Greenhill & Co., Inc. (NYSE:GHL) Q4 2022 Earnings Call Transcript

Matthew Moon: Okay. Great. And then in your prepared remarks and I think in your press release as well, you cited delays, I guess, towards the end of the year in terms of elongated time lines to deal closure. I guess is there any kind of common thread and through line that drove those delays and push back and is it fair to assume from your comments that we still should anticipate these deals to close relatively soon and kind of into the first half of 2023. Just kind of curious on both the factors and the expected timing of those elongated time lines?

Scott Bok: Okay. Good question. Look, the factors I think in what is obviously a very volatile market, it’s a little bit of everything. I mean, I think regulators are not succeeding and blocking a lot of deals, but they certainly, I think, around the world have been a little bit slower to sort of approve deals and let them flow through. So that’s one factor. I think the difficulty of getting financing is going to slow down some deals. But if you’re creative and determined, companies and sponsors are finding ways to get things done. And then just the incredible volatility in markets, whether it’s currencies, which would have been extraordinary volatile or the stock market, it makes it more complicated to sort of have that final negotiation and set a price and get people to sign the contract.

So I think all those are factors in and things taking a bit longer than usual to get done towards the latter part of last year. But yes, look, I’m encouraged by the fact that I don’t feel like really anything we were working on towards anything of significance as we’re working on towards the end of the year, it died. I think it’s just a matter of things taking a bit longer to get to the finish line than we probably would have guessed in the fall.

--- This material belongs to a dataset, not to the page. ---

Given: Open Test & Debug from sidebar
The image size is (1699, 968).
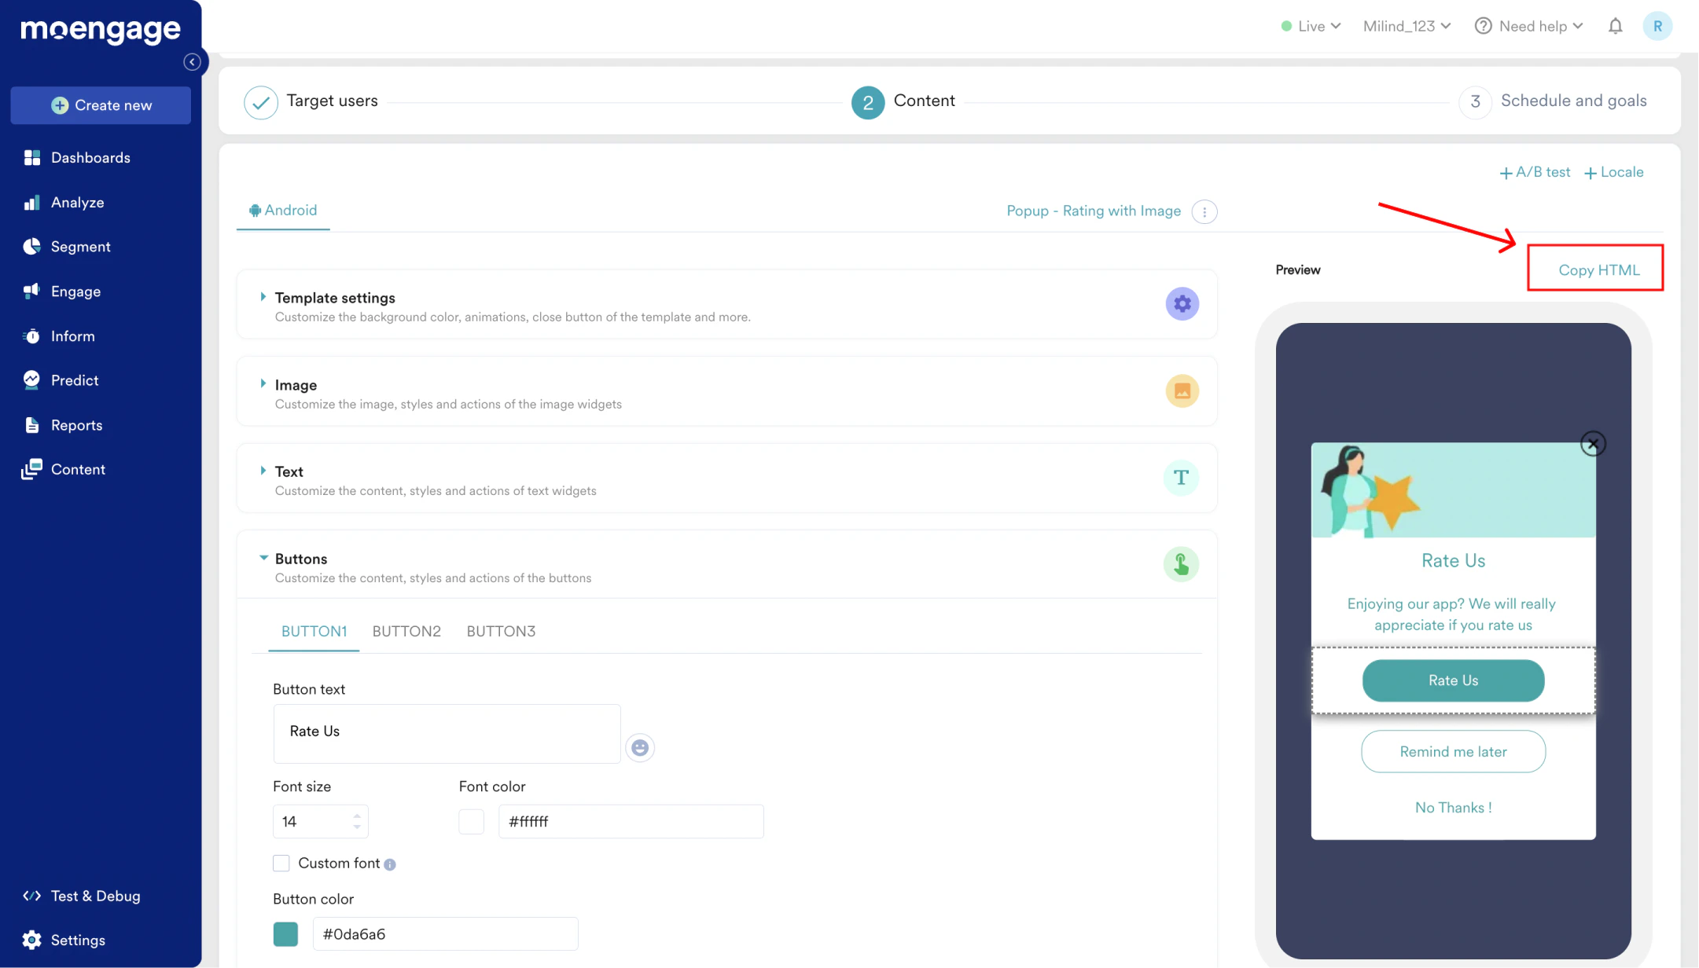Looking at the screenshot, I should (95, 896).
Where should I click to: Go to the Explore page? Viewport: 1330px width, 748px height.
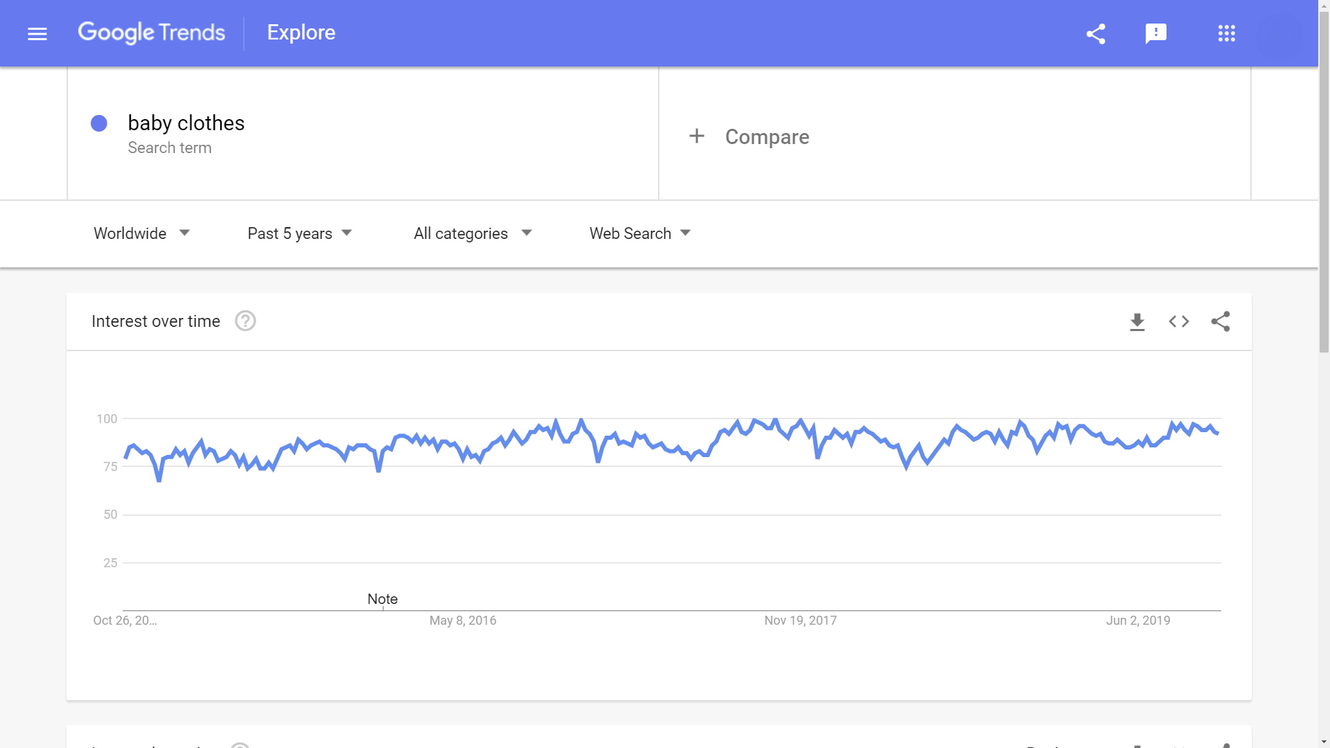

Matthew Moon: Got it. And then last 1 for me, just more of a clarifying question as it relates to the non-comp side. It sounds like you had some one-offs in there that — you did highlight as it relates to the build-out of the London office as well as — it sounds like a co-advisory fee in there as well. Just curious if you could quantify any of those impacts as it relates to 2022 non-comp base that you don’t really expect to recur in 2023 as we look to our models?

Scott Bok: I mean what I would say for non-comp for your modeling purposes, I think in our investor presentation, we continue to show our target, I think, $55 million to $60 million, which is what it has been, and we did fall in that range this year. And we — the reason we didn’t change that. I mean, clearly, we think a lot of — a bunch of these kind of one-offs won’t happen again certainly, but won’t have duplicative rent of a major office again for a while, having just had that. But we think that there will clearly be more travel as M&A activity picks up. And that’s all going to kind of net out to a number probably very similar in 2023 to what we had in 2022 and 2021 for that matter. It’s been — we’ve managed those costs pretty well.

We’ve had some one-offs that were maybe offset by less travel. Now the travel is coming back and some of the one-offs are going away. So we’re kind of in a total non-comp cost basis, we’ve been pretty much trading water for a while, which I think is a good — is a positive thing.

Operator: Our next question comes from James Yaro from Goldman Sachs.

James Yaro: Scott, maybe we could just start on the strategic versus sponsor dichotomy. Maybe you just weigh up the strength of the dialogue across those 2 different groups of buyers and the differences between them?